Defaulted to "never accept the incoming header" and reconfigured in Wikimedia's configuration, I agree that should work.

That's what I was thinking, yes. Instead of making this only about the request ID, we could generalise the config setting and have it cover unsafe headers in general, so that we don't end up with a gazillion variables, one for each header.

Or we could somehow let code from LocalSettings.php override the default header, and in Wikimedia's CommonSettings.php we could do that (like we do for some other hooks already).

What would be the benefit here as opposed to the config setting? Since defaulting the config to false would make MW's default installation secure (and, on the other hand, simple for us to override it for our needs), I have a hard time understanding why would we complicate things.

Change 505668 had a related patch set uploaded (by Mobrovac; owner: Mobrovac):
[mediawiki/core@master] Allow the request ID to be passed in via the X-Request-Id header

https://gerrit.wikimedia.org/r/505668

Change 505668 merged by jenkins-bot:
[mediawiki/core@master] Allow the request ID to be passed in via the X-Request-Id header

https://gerrit.wikimedia.org/r/505668

Change 510796 had a related patch set uploaded (by Mobrovac; owner: Mobrovac):
[operations/mediawiki-config@master] Allow MW to honour the X-Request-Id header if set

https://gerrit.wikimedia.org/r/510796

Change 510796 merged by jenkins-bot:
[operations/mediawiki-config@master] Allow MW to honour the X-Request-Id header if set

https://gerrit.wikimedia.org/r/510796

Mentioned in SAL (#wikimedia-operations) [2019-05-28T09:32:21Z] <mobrovac@deploy1001> Synchronized wmf-config/InitialiseSettings.php: Allow MW to honour the X-Request-Id header if set - T201409 (duration: 01m 12s)

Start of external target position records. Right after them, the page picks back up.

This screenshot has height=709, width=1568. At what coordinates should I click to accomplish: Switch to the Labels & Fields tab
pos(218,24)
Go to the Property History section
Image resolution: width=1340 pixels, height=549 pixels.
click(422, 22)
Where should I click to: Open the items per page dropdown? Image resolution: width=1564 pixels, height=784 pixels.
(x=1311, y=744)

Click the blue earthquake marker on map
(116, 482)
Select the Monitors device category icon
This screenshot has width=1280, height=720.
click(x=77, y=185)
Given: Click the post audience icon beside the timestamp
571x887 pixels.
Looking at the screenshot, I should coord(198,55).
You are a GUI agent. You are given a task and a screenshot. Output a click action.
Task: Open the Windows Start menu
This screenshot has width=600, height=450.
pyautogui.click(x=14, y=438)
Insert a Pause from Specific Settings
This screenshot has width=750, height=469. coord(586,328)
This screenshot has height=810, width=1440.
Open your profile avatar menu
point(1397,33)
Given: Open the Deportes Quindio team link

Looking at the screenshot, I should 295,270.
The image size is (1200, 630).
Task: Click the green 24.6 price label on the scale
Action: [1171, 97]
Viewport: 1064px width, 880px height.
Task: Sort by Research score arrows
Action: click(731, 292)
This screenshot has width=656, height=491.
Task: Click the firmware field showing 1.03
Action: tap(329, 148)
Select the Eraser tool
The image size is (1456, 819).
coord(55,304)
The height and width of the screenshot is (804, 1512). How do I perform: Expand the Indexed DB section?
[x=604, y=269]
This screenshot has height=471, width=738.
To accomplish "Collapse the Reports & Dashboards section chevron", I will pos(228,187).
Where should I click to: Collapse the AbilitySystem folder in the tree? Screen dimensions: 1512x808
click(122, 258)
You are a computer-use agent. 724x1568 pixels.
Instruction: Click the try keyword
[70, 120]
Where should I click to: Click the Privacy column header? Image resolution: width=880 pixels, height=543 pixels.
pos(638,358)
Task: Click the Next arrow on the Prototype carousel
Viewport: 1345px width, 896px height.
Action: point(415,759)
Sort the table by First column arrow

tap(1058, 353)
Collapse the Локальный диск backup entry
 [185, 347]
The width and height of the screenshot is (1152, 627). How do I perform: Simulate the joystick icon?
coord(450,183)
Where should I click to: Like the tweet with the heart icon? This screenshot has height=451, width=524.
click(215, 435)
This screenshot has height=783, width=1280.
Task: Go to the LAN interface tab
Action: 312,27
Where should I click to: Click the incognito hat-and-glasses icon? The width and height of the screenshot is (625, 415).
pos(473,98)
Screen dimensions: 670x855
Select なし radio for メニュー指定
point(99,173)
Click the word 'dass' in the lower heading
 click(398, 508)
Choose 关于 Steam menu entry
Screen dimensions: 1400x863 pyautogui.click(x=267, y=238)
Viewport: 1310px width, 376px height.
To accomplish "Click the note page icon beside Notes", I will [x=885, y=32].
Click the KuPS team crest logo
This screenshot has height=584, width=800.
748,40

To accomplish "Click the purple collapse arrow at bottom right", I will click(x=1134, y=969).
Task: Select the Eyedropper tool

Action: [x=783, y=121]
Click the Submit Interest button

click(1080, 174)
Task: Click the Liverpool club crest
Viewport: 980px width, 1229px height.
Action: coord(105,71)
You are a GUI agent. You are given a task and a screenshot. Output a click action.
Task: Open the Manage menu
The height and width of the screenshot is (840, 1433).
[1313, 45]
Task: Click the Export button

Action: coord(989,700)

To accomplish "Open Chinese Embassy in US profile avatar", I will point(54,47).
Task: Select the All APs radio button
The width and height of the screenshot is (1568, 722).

Change 582948 had a related patch set uploaded (by Krinkle; owner: Krinkle):
[operations/puppet@production] mediawiki: Fix reqId in php7-fatal-error.php to consider X-Request-Id

https://gerrit.wikimedia.org/r/582948

Change 582948 merged by Alexandros Kosiaris:
[operations/puppet@production] mediawiki: Fix reqId in php7-fatal-error.php to consider X-Request-Id

https://gerrit.wikimedia.org/r/582948

Change 608643 had a related patch set uploaded (by Gergő Tisza; owner: Gergő Tisza):
[mediawiki/core@master] Set X-Request-Id on responses

https://gerrit.wikimedia.org/r/c/mediawiki/core/ /608643

Change 608643 merged by jenkins-bot:
[mediawiki/core@master] Set X-Request-Id on all web responses

https://gerrit.wikimedia.org/r/608643

BBlack added a subscriber: BBlack.

The swap of Traffic for Traffic-Icebox in this ticket's set of tags was based on a bulk action for all tickets that aren't are neither part of our current planned work nor clearly a recent, higher-priority emergent issue. This is simply one step in a larger task cleanup effort. Further triage of these tickets (and especially, organizing future potential project ideas from them into a new medium) will occur afterwards! For more detail, have a look at the extended explanation on the main page of Traffic-Icebox . Thank you!